_Task prompt_
The response must be the exact lines from the line holding "Viewport: 1042px width, 1000px" through the end of the entries, with no pictures and nothing else.

_Given records_
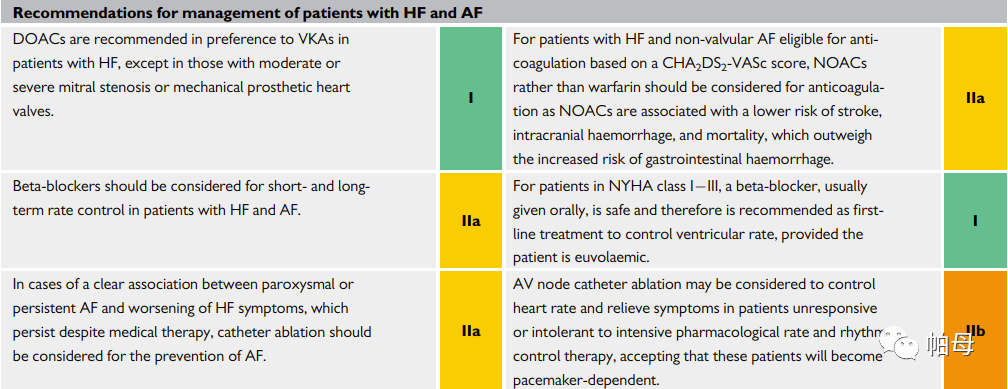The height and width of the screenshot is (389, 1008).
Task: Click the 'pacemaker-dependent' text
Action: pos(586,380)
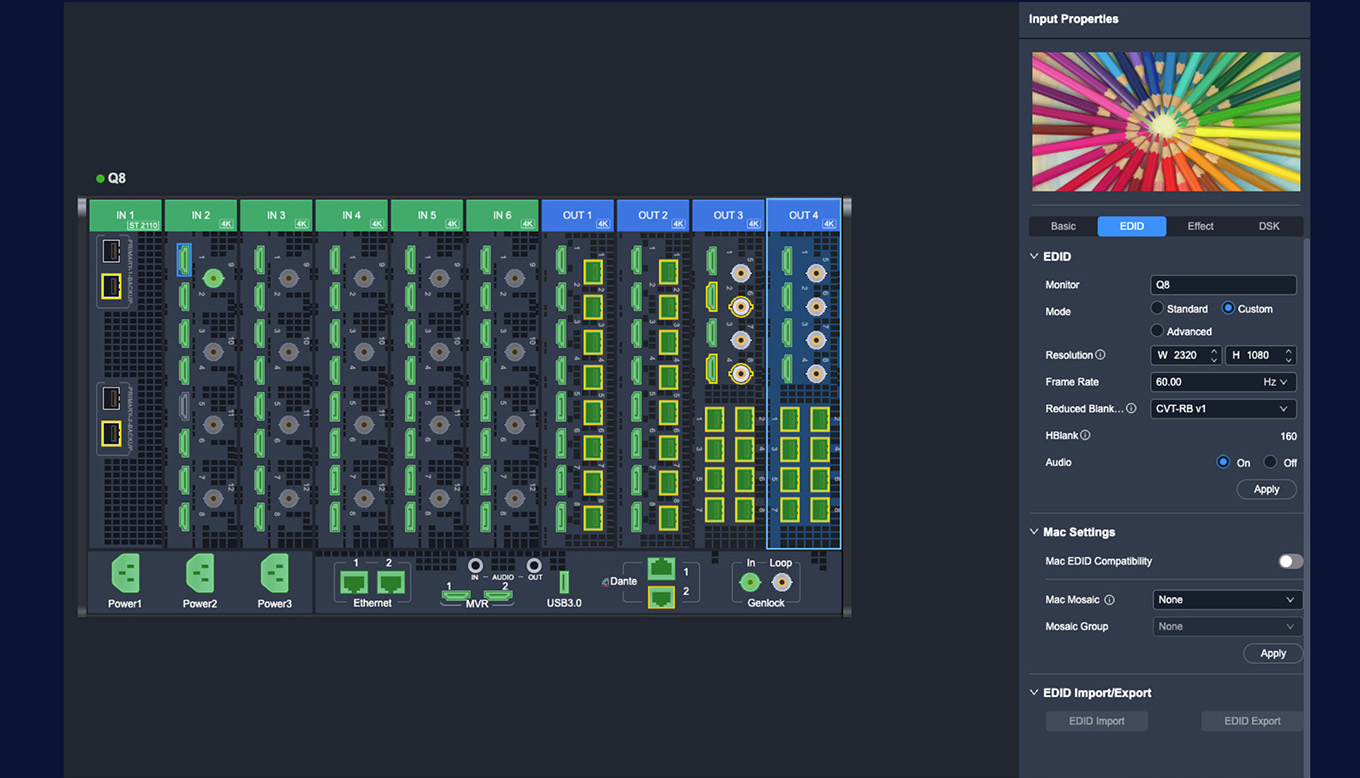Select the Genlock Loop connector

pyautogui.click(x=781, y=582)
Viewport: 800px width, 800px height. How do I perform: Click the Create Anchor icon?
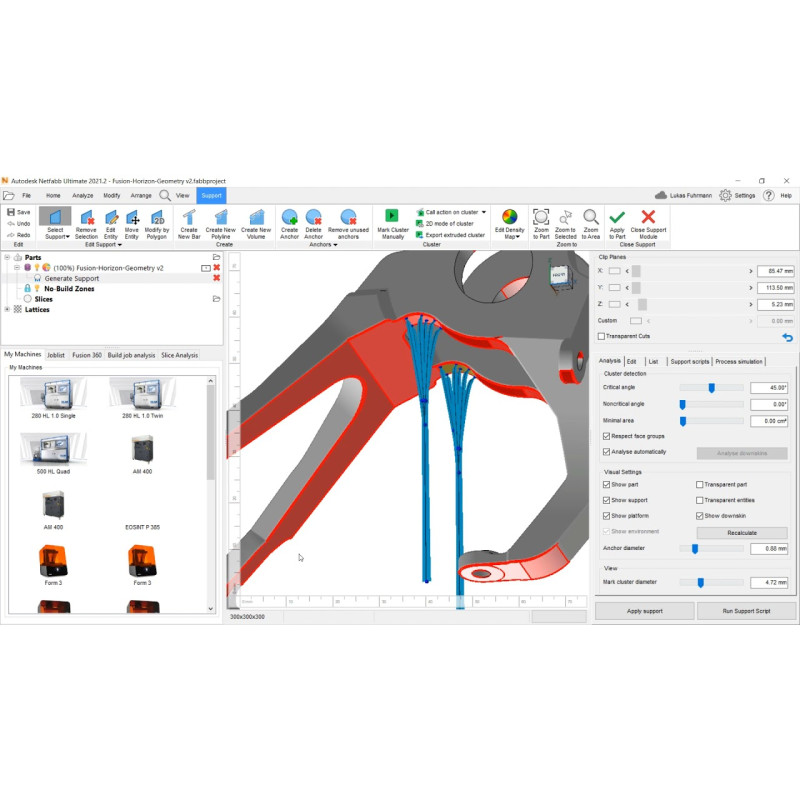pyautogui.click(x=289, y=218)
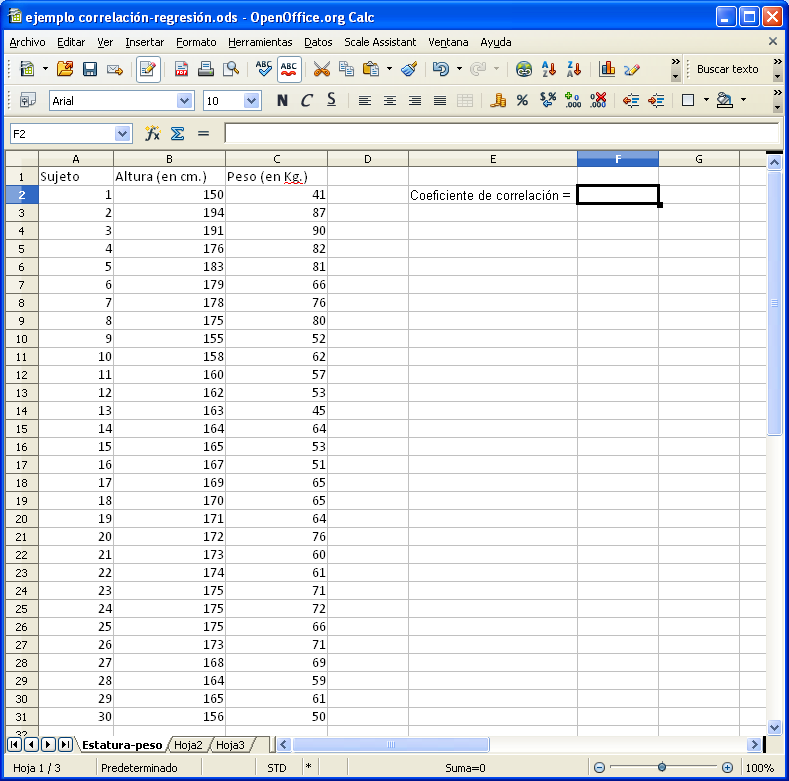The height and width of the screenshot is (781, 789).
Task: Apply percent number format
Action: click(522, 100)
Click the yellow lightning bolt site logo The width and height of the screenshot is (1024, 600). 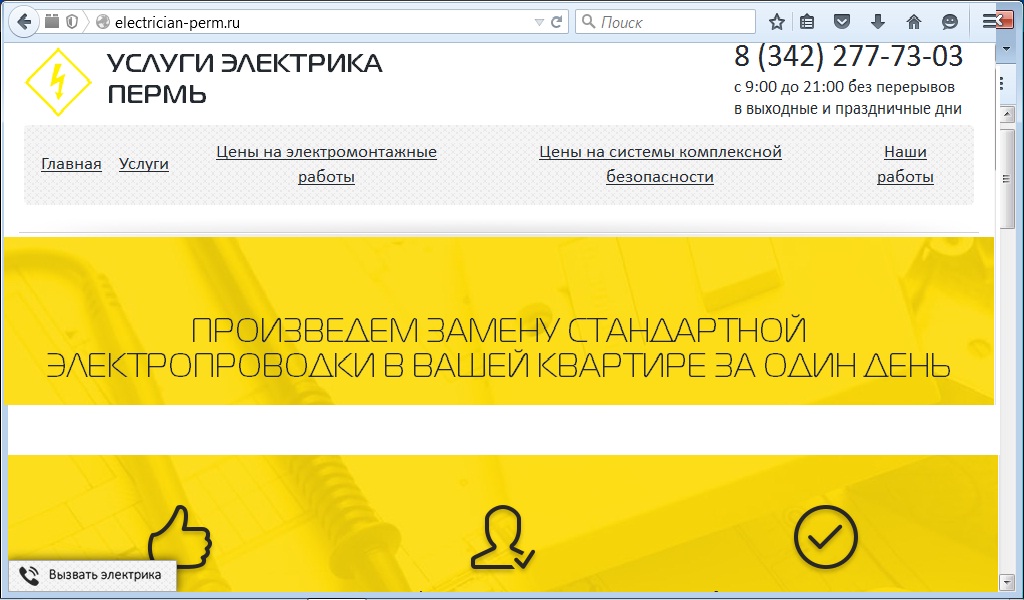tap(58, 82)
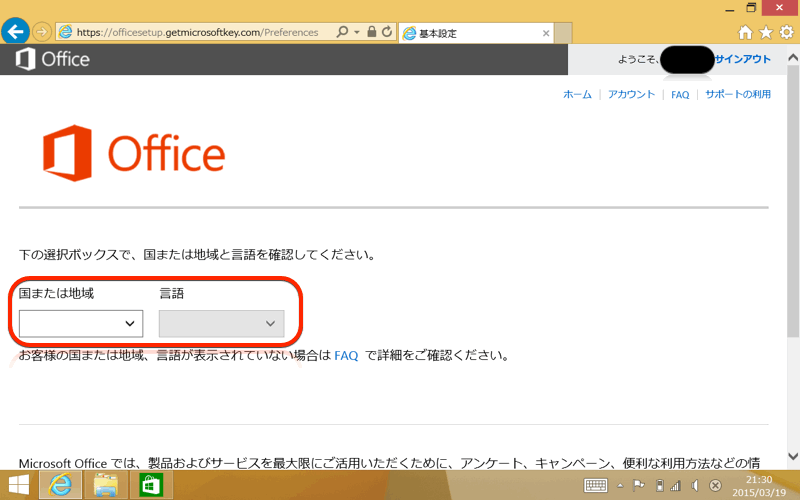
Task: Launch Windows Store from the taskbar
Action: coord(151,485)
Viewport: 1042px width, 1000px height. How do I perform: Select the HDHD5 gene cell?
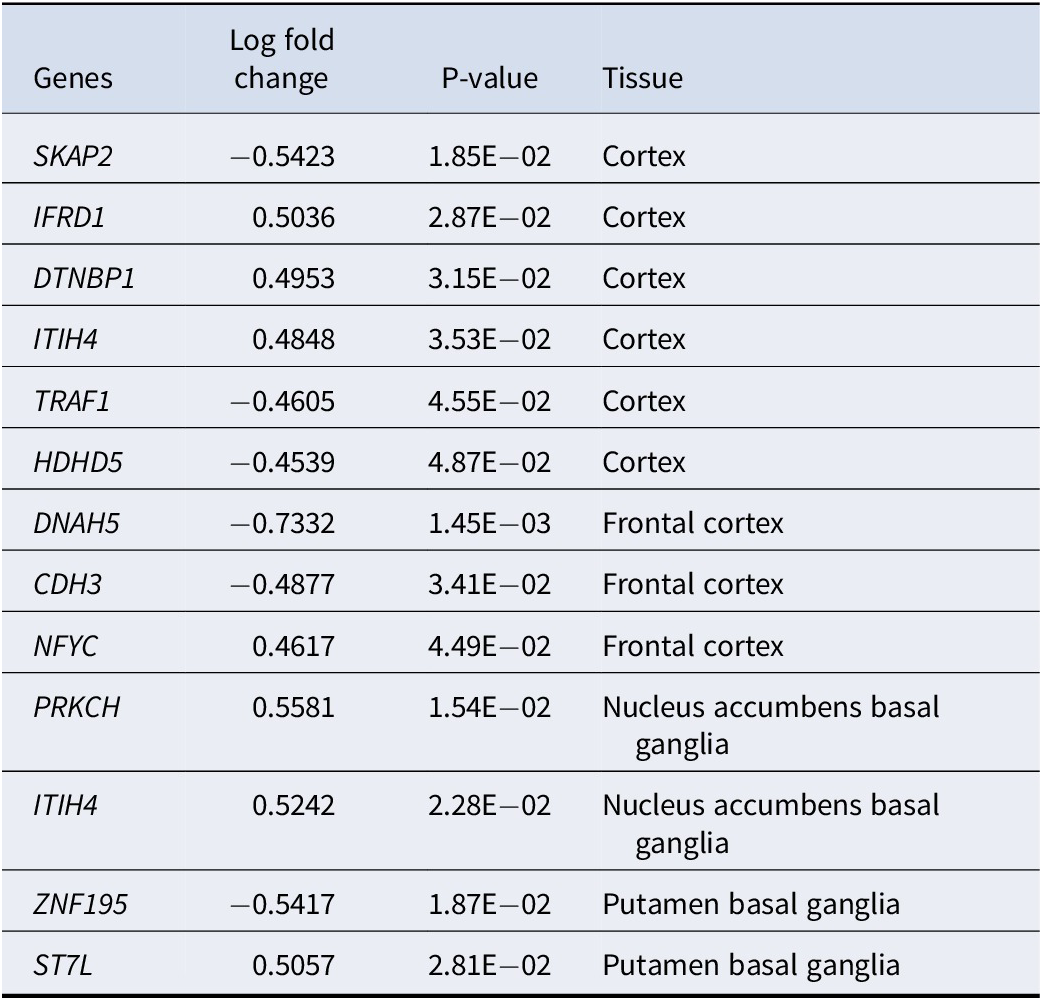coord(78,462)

_Response_
Viewport: 1042px width, 1000px height. How do I perform: Select the HDHD5 gene cell?
coord(78,462)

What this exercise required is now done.